The reply should hold nothing except the lines from the one with "This screenshot has width=586, height=436." through the end of the entries, duplicated exactly and with no pictures.
Dataset entries START
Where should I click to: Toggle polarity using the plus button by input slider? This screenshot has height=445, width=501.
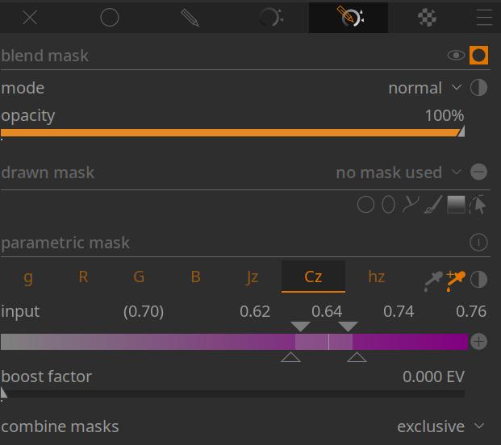(x=478, y=342)
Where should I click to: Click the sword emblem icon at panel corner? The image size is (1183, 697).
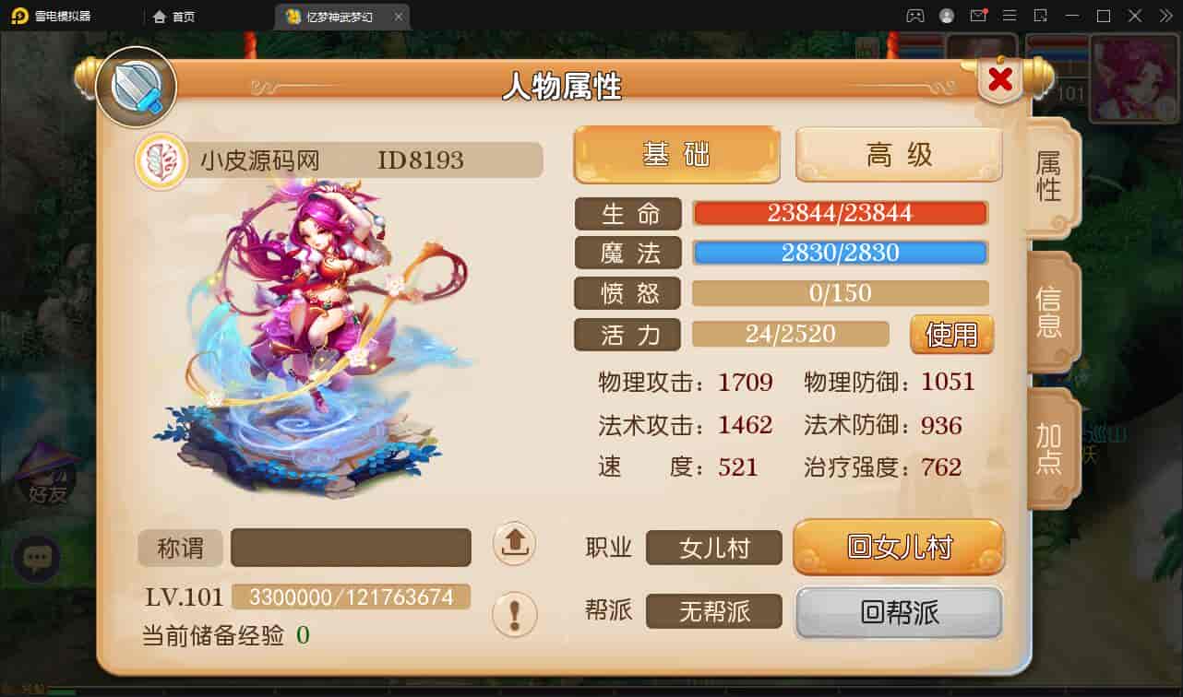point(137,87)
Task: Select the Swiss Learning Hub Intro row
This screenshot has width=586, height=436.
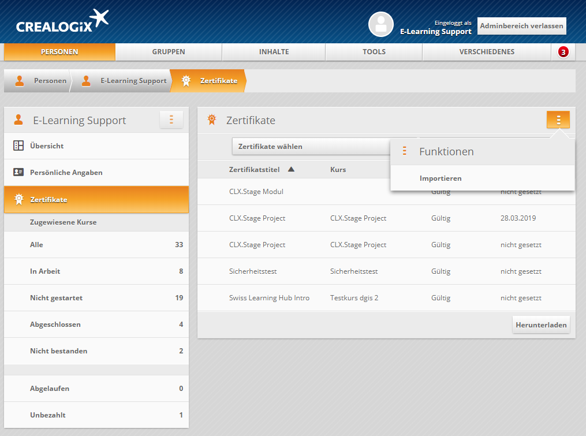Action: tap(269, 298)
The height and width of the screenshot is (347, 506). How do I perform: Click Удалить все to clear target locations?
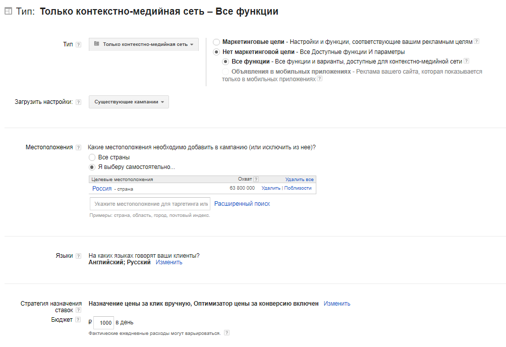[x=300, y=179]
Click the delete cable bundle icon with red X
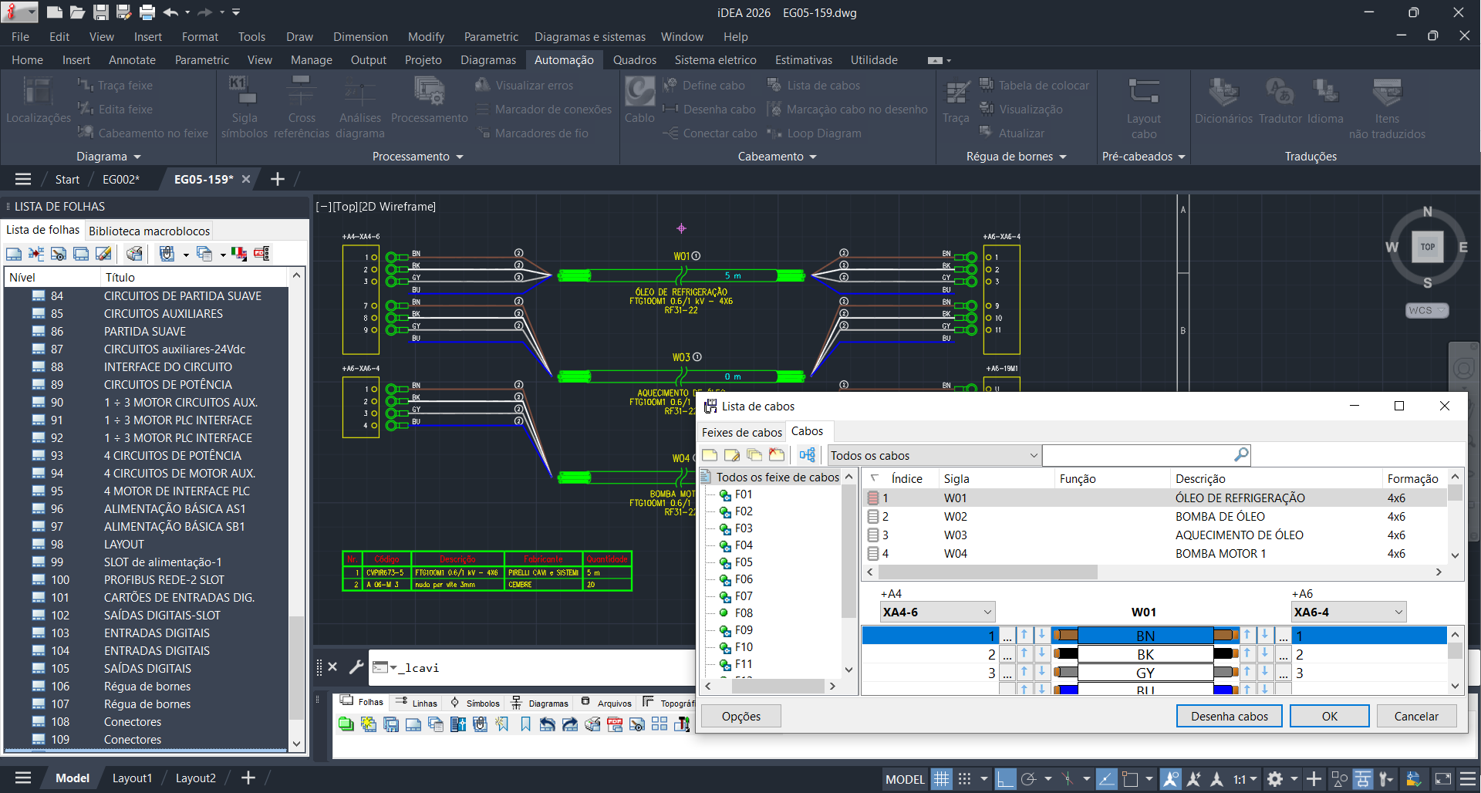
Dataset entries END
Expected answer:
This screenshot has width=586, height=436.
Action: tap(269, 298)
The height and width of the screenshot is (347, 506). How do I perform: Click Удалить все to clear target locations?
[x=300, y=179]
Click the delete cable bundle icon with red X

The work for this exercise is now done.